____ RECORDS

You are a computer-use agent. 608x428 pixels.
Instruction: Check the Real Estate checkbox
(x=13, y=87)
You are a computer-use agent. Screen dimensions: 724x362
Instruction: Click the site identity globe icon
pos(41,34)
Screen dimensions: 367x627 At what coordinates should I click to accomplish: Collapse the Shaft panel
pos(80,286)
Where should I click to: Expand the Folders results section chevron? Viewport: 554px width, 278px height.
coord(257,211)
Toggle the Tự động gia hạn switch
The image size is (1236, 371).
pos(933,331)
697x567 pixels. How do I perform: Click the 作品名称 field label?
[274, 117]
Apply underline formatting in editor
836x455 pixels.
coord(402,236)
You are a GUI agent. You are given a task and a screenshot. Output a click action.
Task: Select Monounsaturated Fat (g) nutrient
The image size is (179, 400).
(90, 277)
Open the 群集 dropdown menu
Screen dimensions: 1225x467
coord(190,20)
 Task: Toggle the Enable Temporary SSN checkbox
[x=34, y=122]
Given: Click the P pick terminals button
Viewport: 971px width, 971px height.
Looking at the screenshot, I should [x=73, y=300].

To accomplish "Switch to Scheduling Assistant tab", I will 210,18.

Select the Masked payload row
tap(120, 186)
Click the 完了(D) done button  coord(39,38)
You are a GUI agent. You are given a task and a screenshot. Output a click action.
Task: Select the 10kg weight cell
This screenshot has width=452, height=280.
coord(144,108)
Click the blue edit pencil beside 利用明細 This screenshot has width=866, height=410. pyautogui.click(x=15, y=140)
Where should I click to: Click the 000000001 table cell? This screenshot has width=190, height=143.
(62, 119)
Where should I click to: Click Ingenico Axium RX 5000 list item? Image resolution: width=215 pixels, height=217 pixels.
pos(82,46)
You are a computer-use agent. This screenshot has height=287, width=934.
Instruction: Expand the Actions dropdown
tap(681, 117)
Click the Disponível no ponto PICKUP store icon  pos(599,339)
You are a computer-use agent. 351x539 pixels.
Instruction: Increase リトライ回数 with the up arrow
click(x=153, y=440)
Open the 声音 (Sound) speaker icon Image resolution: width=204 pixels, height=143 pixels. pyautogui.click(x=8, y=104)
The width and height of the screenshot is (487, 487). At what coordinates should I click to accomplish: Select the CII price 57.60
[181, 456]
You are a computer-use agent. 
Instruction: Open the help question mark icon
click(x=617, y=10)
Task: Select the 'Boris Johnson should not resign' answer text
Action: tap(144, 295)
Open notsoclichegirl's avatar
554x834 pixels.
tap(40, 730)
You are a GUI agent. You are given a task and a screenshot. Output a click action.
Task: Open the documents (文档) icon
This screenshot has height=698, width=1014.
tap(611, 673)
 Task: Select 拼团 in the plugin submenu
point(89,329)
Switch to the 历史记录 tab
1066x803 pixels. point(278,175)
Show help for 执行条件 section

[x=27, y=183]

________

**PROBLEM:** Only the last part of the records is wanted. Repeat it exactly, beginning at the line containing "Task: Select 拼团 in the plugin submenu" and ending at the final line.

**SOLUTION FOR THIS EXERCISE:**
 Task: Select 拼团 in the plugin submenu
point(89,329)
Switch to the 历史记录 tab
1066x803 pixels. point(278,175)
Show help for 执行条件 section

[x=27, y=183]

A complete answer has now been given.